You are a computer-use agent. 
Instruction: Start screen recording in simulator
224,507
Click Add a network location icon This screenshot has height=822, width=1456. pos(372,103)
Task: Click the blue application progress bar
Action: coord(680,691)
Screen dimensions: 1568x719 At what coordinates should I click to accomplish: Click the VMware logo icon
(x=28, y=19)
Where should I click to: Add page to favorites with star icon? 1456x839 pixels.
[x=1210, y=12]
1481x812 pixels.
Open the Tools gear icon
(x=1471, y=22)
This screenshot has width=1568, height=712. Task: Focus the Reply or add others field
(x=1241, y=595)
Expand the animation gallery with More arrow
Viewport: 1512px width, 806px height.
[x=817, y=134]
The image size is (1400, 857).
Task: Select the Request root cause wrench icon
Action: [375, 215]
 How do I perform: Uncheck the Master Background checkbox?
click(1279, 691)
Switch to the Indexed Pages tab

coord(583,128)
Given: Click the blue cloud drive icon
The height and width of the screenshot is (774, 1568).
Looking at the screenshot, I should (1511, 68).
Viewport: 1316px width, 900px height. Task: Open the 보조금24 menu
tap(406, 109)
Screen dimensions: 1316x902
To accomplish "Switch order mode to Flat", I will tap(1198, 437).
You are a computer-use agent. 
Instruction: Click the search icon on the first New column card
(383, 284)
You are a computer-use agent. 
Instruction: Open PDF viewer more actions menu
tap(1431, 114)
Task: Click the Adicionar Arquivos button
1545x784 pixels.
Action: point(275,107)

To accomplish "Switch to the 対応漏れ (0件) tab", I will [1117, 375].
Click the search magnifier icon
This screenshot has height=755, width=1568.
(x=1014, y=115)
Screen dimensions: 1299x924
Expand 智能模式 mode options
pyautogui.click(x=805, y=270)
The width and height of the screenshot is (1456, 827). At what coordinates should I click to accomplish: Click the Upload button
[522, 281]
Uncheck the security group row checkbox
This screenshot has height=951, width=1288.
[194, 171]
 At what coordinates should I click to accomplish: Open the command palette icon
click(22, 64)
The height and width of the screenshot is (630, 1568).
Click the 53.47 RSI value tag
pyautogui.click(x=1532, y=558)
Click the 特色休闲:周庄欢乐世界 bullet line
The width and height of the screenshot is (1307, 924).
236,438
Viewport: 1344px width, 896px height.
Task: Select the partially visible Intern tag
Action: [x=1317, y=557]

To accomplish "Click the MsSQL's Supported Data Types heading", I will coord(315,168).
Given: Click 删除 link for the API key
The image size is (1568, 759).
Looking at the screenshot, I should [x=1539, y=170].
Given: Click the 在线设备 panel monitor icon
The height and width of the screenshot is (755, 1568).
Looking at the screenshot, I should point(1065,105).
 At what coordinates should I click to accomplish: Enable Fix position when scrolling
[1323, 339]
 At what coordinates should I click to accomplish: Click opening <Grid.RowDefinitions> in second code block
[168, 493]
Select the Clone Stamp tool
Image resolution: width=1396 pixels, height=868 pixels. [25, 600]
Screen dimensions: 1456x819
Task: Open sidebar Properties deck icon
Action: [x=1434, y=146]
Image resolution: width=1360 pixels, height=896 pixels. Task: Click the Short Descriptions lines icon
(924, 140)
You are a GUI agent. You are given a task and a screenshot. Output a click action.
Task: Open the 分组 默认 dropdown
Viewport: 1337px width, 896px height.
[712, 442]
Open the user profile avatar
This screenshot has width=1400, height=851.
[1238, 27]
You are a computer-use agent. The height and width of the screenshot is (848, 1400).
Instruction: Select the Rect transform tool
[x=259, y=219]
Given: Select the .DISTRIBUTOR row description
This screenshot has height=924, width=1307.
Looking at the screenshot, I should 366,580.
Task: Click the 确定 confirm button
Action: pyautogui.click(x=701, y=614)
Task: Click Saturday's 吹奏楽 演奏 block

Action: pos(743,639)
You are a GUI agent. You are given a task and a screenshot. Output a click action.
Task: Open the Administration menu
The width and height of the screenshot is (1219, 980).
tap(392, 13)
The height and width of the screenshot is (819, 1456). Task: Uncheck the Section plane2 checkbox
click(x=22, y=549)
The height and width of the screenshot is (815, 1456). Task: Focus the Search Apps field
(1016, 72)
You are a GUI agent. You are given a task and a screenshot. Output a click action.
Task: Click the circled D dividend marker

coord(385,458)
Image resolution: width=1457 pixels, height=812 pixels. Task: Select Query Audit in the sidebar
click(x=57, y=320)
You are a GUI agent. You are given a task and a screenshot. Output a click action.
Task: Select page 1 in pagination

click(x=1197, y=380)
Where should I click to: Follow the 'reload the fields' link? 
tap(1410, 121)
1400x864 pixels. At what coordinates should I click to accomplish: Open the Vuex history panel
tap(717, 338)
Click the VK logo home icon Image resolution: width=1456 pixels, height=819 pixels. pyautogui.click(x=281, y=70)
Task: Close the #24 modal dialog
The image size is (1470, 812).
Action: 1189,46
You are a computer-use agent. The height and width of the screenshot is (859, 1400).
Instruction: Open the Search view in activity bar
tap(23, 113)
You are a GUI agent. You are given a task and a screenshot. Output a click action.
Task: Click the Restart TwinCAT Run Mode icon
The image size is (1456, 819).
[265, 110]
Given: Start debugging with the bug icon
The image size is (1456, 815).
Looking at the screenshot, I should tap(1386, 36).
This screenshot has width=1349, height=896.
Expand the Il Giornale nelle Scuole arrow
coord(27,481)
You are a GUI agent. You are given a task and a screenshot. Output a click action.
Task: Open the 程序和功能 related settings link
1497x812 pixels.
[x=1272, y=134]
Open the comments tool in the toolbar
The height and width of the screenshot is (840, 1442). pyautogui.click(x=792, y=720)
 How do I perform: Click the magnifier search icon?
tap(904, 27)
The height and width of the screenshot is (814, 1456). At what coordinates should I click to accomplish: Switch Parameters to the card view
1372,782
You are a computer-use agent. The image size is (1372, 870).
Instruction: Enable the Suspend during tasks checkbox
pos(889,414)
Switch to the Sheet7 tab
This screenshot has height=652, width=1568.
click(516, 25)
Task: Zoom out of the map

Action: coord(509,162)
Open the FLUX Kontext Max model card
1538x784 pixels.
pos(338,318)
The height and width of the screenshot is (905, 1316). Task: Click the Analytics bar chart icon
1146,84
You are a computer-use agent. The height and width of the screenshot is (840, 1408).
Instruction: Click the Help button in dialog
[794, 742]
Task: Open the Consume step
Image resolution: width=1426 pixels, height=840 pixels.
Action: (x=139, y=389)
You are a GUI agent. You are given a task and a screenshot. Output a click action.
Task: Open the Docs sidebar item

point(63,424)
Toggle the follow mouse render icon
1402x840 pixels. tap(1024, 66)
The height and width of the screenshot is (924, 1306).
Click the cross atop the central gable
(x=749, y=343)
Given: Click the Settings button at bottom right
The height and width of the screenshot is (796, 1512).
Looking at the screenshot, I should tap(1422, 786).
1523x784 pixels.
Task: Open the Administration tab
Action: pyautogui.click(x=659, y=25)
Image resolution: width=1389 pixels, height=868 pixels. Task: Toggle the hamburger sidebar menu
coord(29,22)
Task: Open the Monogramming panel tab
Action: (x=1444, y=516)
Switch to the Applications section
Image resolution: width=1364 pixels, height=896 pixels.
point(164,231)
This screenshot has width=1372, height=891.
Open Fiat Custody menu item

_What the task asks_
In the entries above, find each line that includes the string "computer" and copy it.

_Exercise result_
You are a computer-use agent. 
You are a computer-use agent. 
You are a computer-use agent. 
You are a computer-use agent. The height and width of the screenshot is (848, 1400).
You are a computer-use agent. The height and width of the screenshot is (859, 1400).
You are a computer-use agent. The image size is (1372, 870).
You are a computer-use agent. The height and width of the screenshot is (840, 1408).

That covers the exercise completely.